L’apport indéniable du CNERP a été de chercher à réunir dans la compétence paysagiste le savoir voir et comprendre des sciences et des techniques, à l’art de regarder le monde sensible ambiant, la compétence de l’analyse pluridisciplinaire du devenir des paysages d’un site, et la capacité de lui projeter un devenir habitable d’intérêt commun.

Ce passage de l’échelle du jardin et du lieu à celui du territoire et du paysage n’était pas nouveau, puisque à la fin du XIXème siècle, il avait déjà réuni les constructeurs de ville, pionniers de l’alliance de l’urbanisme et du paysagisme. Il fut redécouvert et adapté par les paysagistes enseignants de la Section du paysage et de l’art des jardins de l’ENSH de Versailles, puis par le CNERP, l’ENSP et les autres écoles françaises de paysage.

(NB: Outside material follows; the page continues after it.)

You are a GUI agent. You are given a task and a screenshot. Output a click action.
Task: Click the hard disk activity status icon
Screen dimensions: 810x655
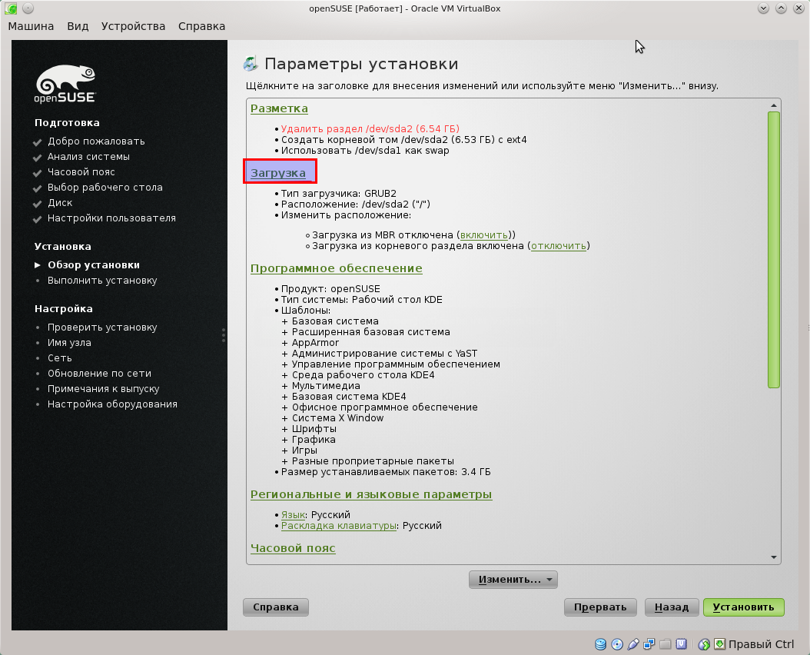click(601, 644)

Les premiers apports paysagistes à la fabrique urbaine des années 1970 furent d’abord de tenter de combler les lacunes importantes de l’urbanisation et de l’équipement du territoire. Les paysagistes arrivaient souvent trop tard, mais évitaient en général aux pouvoirs publics, politiques et techniciens, les erreurs grossières.

Ce n’est que plus tard, à partir des années 1990 qu’ils purent affiner et affirmer leur rôle spécifique consistant à (dé)montrer les identités possibles des territoires ruraux et urbains. En reconnaissant les caractères distinctifs sensibles et les dynamiques potentielles des périmètres de projet, ils purent, sans renoncer à leur histoire horticole et jardinière, développer des compétences nouvelles et ambitieuses de créateur et régulateur de paysages, à « toutes échelles d’espace et de temps »…

Aujourd’hui, le paysage s’est relativement bien imposé chez les acteurs de l’aménagement du territoire. Il y occupe une place stable mais évidemment inégale selon les projets,  notamment avec les dispositifs participatifs à l’échelle locale.  Ces démarches ne sont pas, cependant, toujours au niveau des enjeux actuels du changement climatique et de l’érosion de la biodiversité.

Par ailleurs, il signifie souvent pour les élus davantage protection plutôt qu’aménagement du territoire ou création de nouveaux paysages concertés. En conséquence, il devient parfois une contrainte plutôt qu’un atout. En outre, il est le plus souvent invoqué dans les opérations de tourisme qui devient ainsi l’une des activités économiques les plus attractives des collectivités territoriales.

Pourtant, à l’échelle européenne, grâce à la Convention Européenne du Paysage de 2000, la qualité du paysage est devenue fréquemment un facteur territorial de développement économique et de bien-être social. Mais il reste du chemin à parcourir pour que l’idée complexe, et pas toujours comprise de paysage, devienne un objectif à part entière distinct de la régulation du changement climatique et de l’érosion de la biodiversité. Bien qu’il puisse, par la prise en compte des structures paysagères territoriales, pouvoir servir ces deux causes essentielles pour l’avenir de l’humanité et de la planète.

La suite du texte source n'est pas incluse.